Jeanne souffrait beaucoup d’être privée des sacrements. Un jour, comme messire Jean Massieu la conduisait devant ses juges, ainsi que l’y obligeait son état d’huissier ecclésiastique, elle lui demanda s’il n’y avait pas sur le chemin quelque église ou chapelle, dans laquelle fût le corps de Notre-Seigneur Jésus-Christ[95].

Messire Jean Massieu, doyen de la chrétienté de Rouen, était extrêmement luxurieux ; il s’attirait, par sa paillardise invétérée, de fâcheuses affaires avec le chapitre et l’officialité[96]. Il n’était peut-être pas aussi courageux ni aussi franc qu’il voulait le paraître ; mais ce n’était pas un homme dur et sans pitié.

Il répondit à sa prisonnière qu’il y avait une chapelle sur leur chemin. Et il lui montra la chapelle castrale.

Alors elle le pria très instamment de la faire passer devant cette chapelle pour qu’elle pût y faire à Messire révérence et prière.

Messire Jean Massieu y consentit volontiers et la laissa s’agenouiller devant le sanctuaire. Inclinée à terre, Jeanne fit dévotement son oraison.

Le seigneur évêque, instruit de ce fait, en fut mécontent ; il donna l’ordre à l’huissier de ne plus tolérer à l’avenir de telles oraisons.

De son coté, le promoteur, maître Jean d’Estivet, adressa à messire Jean Massieu maintes réprimandes :

— Truand, lui dit-il, qui te fait si hardi de laisser approcher d’une église, sans licence, cette putain excommuniée ? Je te ferai mettre en telle tour, que tu ne verras ni lune ni soleil d’ici à un mois, si tu le fais plus.

Messire Jean Massieu n’obéit pas à cette menace. Le promoteur, qui s’en aperçut, se mettait devant la porte de la chapelle, au passage de Jeanne, pour empêcher la pauvre fille de faire ses dévotions[97].

La sixième séance fut tenue dans la même salle que les précédentes en présence de quarante et un assesseurs, dont six ou sept nouveaux, et parmi ceux-là maître Guillaume Erart, docteur en théologie[98].

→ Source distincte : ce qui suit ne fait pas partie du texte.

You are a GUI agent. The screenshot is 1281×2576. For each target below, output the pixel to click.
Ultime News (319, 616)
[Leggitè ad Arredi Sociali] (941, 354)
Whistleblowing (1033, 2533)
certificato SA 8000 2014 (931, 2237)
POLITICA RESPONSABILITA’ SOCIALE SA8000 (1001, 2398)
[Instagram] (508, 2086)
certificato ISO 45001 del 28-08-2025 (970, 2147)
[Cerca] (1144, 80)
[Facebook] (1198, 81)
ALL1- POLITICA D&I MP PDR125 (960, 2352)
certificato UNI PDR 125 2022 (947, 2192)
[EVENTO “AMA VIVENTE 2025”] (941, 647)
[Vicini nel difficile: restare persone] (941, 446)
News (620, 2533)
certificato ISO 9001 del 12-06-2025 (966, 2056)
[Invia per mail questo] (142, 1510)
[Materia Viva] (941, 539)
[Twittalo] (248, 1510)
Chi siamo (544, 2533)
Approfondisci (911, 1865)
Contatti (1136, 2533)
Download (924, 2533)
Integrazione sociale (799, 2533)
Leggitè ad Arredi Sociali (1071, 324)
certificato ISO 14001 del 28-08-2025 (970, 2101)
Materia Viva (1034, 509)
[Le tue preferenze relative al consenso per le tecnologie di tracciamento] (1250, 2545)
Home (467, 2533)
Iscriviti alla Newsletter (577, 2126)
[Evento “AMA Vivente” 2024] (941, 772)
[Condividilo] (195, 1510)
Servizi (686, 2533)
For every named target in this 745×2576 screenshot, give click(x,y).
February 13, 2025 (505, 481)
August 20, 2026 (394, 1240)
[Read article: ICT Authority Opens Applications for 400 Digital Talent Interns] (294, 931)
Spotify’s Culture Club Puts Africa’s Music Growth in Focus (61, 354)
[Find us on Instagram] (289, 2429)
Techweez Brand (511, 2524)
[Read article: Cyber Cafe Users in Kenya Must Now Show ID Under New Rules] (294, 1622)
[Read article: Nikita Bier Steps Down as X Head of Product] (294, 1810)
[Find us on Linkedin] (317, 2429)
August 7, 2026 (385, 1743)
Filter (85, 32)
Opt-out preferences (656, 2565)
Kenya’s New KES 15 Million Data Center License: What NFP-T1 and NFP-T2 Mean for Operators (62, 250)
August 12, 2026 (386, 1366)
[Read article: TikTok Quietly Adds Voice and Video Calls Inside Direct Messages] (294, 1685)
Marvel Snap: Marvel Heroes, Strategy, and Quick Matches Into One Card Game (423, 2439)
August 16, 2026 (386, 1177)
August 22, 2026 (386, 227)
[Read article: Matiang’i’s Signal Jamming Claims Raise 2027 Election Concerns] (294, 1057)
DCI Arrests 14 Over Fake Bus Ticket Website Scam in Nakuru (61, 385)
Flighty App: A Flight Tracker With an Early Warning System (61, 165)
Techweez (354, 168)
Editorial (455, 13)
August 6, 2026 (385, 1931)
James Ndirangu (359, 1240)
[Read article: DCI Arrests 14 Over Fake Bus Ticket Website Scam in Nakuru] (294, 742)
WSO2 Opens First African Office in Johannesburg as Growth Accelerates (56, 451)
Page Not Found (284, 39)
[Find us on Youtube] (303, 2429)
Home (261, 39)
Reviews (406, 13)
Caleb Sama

Au début, l’interrogateur demanda à Jeanne si elle avait bien vu saint Michel et les saintes et si elle en avait vu autre chose que la face. Il insista

— Il faut dire ce que vous savez.

— Plutôt que de dire tout ce que je sais, j’aimerais mieux que vous me fissiez couper le cou[99].

On l’embarrassa sur la substance des corps glorieux. Elle était simple ; elle avait vu de ses yeux saint Michel ; elle le disait et ne pouvait dire autre chose.

L’interrogateur, toujours averti de ce qu’elle racontait dans sa prison, lui demanda si elle avait entendu ses Voix.

— Oui, vraiment. Elles m’ont dit que je serais délivrée. Mais je ne sais ni le jour ni l’heure. Et elles m’ont dit de faire bonne chère, hardiment[100].

Les juges n’en croyaient rien, parce que les démonologues enseignaient que les sorcières perdent tout leur pouvoir quand un officier de la sainte Église met la main sur elles.

L’interrogateur revint sur l’habit d’homme. Puis il tacha de savoir si elle n’avait pas mis des sorts sur les bannières de ses compagnons de guerre.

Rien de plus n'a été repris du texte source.